Mechaniczna pomarańcza [film] - Ulubione Filmy
araiyatsu - 12 Sierpnia 2007, 20:42 Temat postu: Ulubione Filmy a czy ja moge wiedzieć jakie są Wasze Ulubione Filmy? chodzi mi o filmy kinowe. do seriali, książek i trzęsienia ziemi dojdziemy później
Dabliu - 12 Sierpnia 2007, 23:52
Moje ulubione filmy:
(kolejność z grubsza przypadkowa)
„Łowca jeleni”
„Instytut Benjamenta”
„Truposz”
„Donnie Darko”
„Łowca androidów”
„Siódma pieczęć”
„Cień wampira”
„Odyseja kosmiczna 2001”
„Efekt motyla” (wersja reżyserska)
„Historia przemocy”
„Dracula” (reż. Coppola)
„W krainie bogów”
„Władca pierścieni”
„Blair Witch Project”
„Miasto zaginionych dzieci”
„Obcy” (cykl)
„Diuna”
„Silent Hill”
„Wywiad z wampirem”
„Człowiek z księżyca”
„Podziemny krąg”
„Przekręt”
„Vanilla Sky”
„Leon zawodowiec”
„Beowulf i Grendel” (ta islandzka wersja z Butlerem)
„Conan Barbarzyńca” (tylko i wyłącznie Millius)
„Seksmisja”
„Arizona Dream”
„Edward nożycoręki”
„12 małp”
„28 dni później”
„Nosferatu – symfonia grozy”
„Noc żywych trupów”
„Frankenstein” (wersja z De Niro)
„Mroczne miasto”
„Tank Girl”
„Sin City”
„Gwiezdne wojny” (stara trylogia)
„Matrix” (tylko pierwszy)
„Wściekłe psy”
„Rob Roy”
„Pulp Fiction”
„Dziecko Rosemary”
„Omen” (stary)
„Dziewiąte wrota”
„Waleczne serce”
„Bez przebaczenia”
„Hair”
piotres19 - 15 Sierpnia 2007, 21:27
Tomb Raider
Gwiezdne Wrota
5. element
Gwiezdne wojny
Szklana pułapka 3
Matrix
Obcy - decydujące starcie
więcej nie pamiętam
dzejes - 15 Sierpnia 2007, 21:31
"Sens życia według Monty Pythona"
"Czas apokalipsy"
elam - 15 Sierpnia 2007, 22:10
Przypadkowy bohater.
potem dlugo, dlugo nic i miejsce drugie ex aequo:
Dyktator, Swiatla wielkiego miasta (Chaplin)
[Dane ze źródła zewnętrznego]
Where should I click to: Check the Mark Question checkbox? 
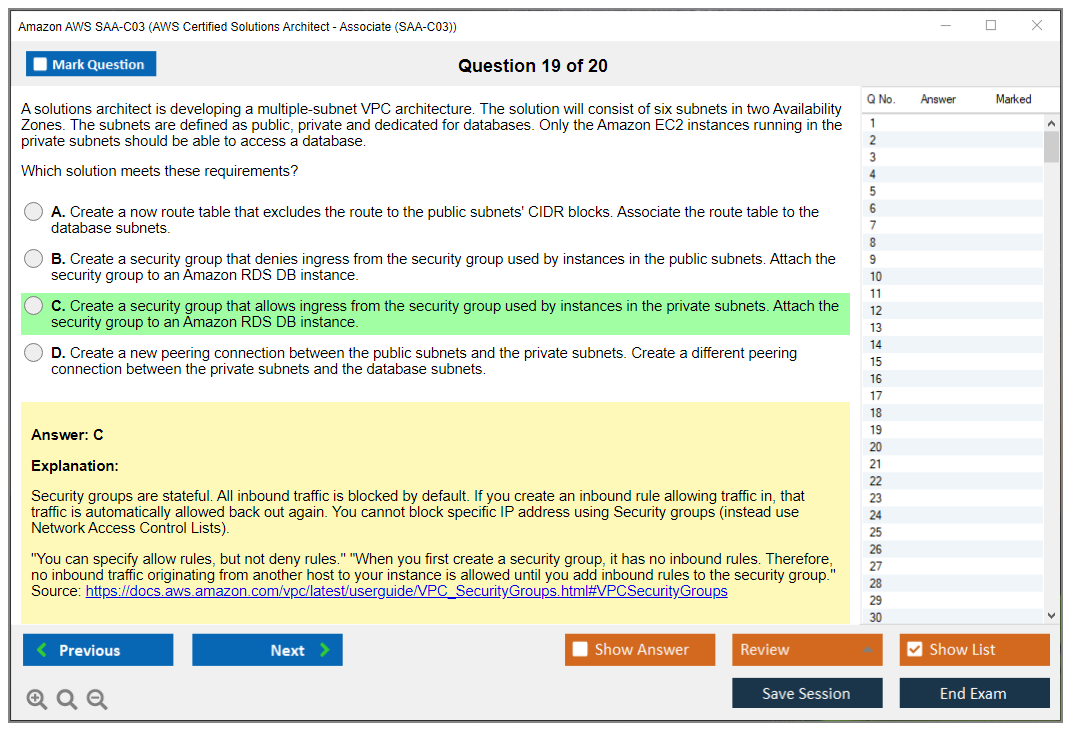(40, 65)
Pietro wyzej (polska komedia z A Dymsza, gdzie spiewa "umowilem sie z nia na 9-ta, sexappeal i inne piosenki )
Gremliny 1
Park Jurajski 1 2 3
Piraci z Karaibow 1 2 3
Terminator 1 2
Amelia
Crash (kolizja, ten oskarowy, nie mylic z innym crashem z J.Spiderem )
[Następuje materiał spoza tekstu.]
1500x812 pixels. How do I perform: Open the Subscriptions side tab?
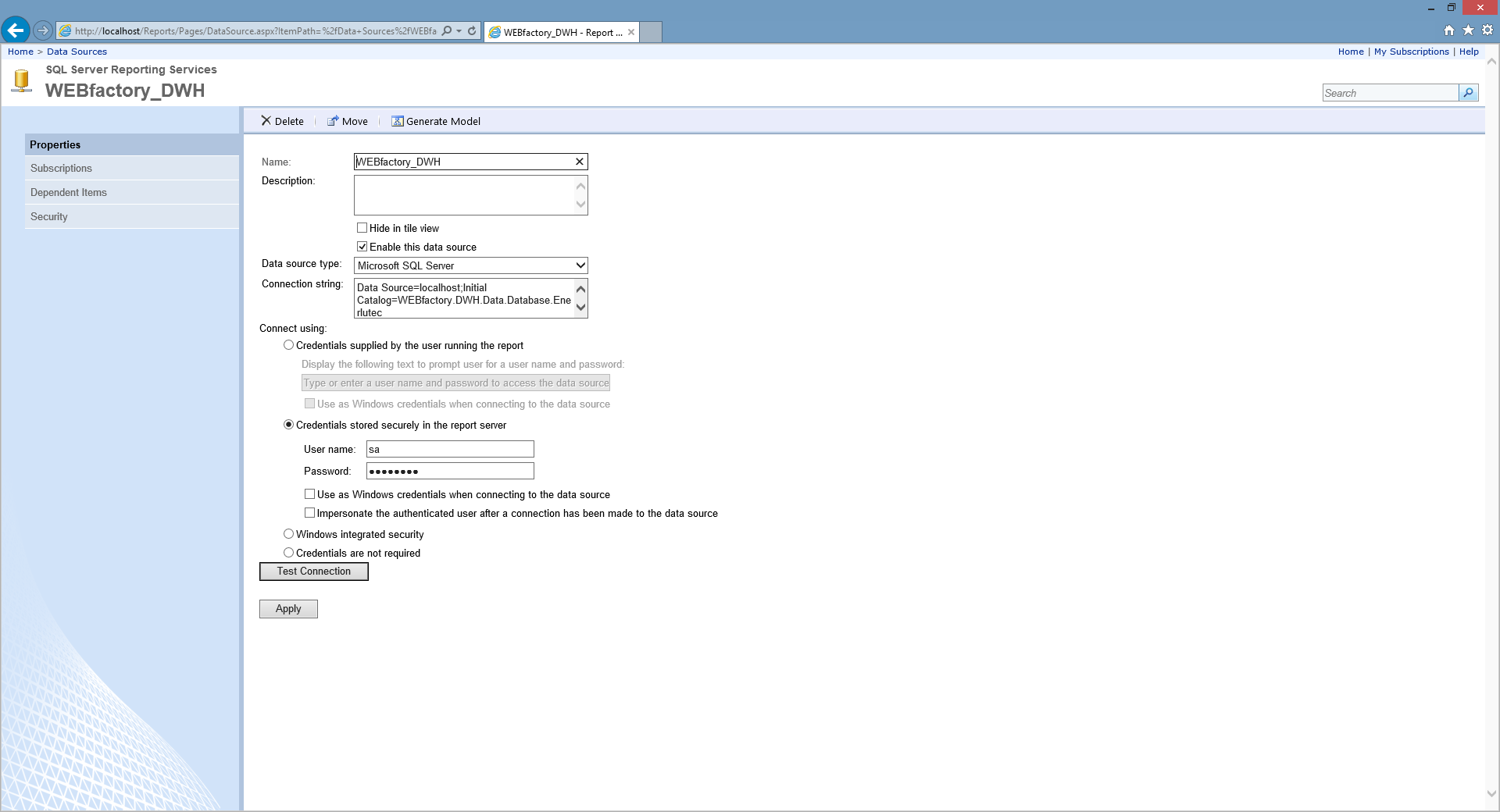pos(61,169)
Lepiej byc nie moze (J. Nicholson, bossski )
Wladca Pierscieni
Alien 1 i 2
Beetlejuice
Pitchblack
Ella zaczarowana
Mumia
Narnia
scary movie 1 (i juz nic wiecej z tej serii)
das boot
Hero
Italian job
Three kings (zloto dla zuchwalych? film z G. Clooneyem)
7 lat w Tybecie
komedie Mela Brooksa - hurtowo
komedie Machulskiego - hurtowo, z akcentem na Va Bank
komedie W Allena - wiekszosc
Ogniem i Mieczem
poza tym, zawsze chetnie obejrze filmy z B Willisem, C Eastwoodem, J Nicholsonem, J Deppem, N Cage'm itd
Adashi - 18 Grudnia 2007, 00:50
W zapomnianym wątku... to o czym gadaliśmy, a o Melu Gibsonie.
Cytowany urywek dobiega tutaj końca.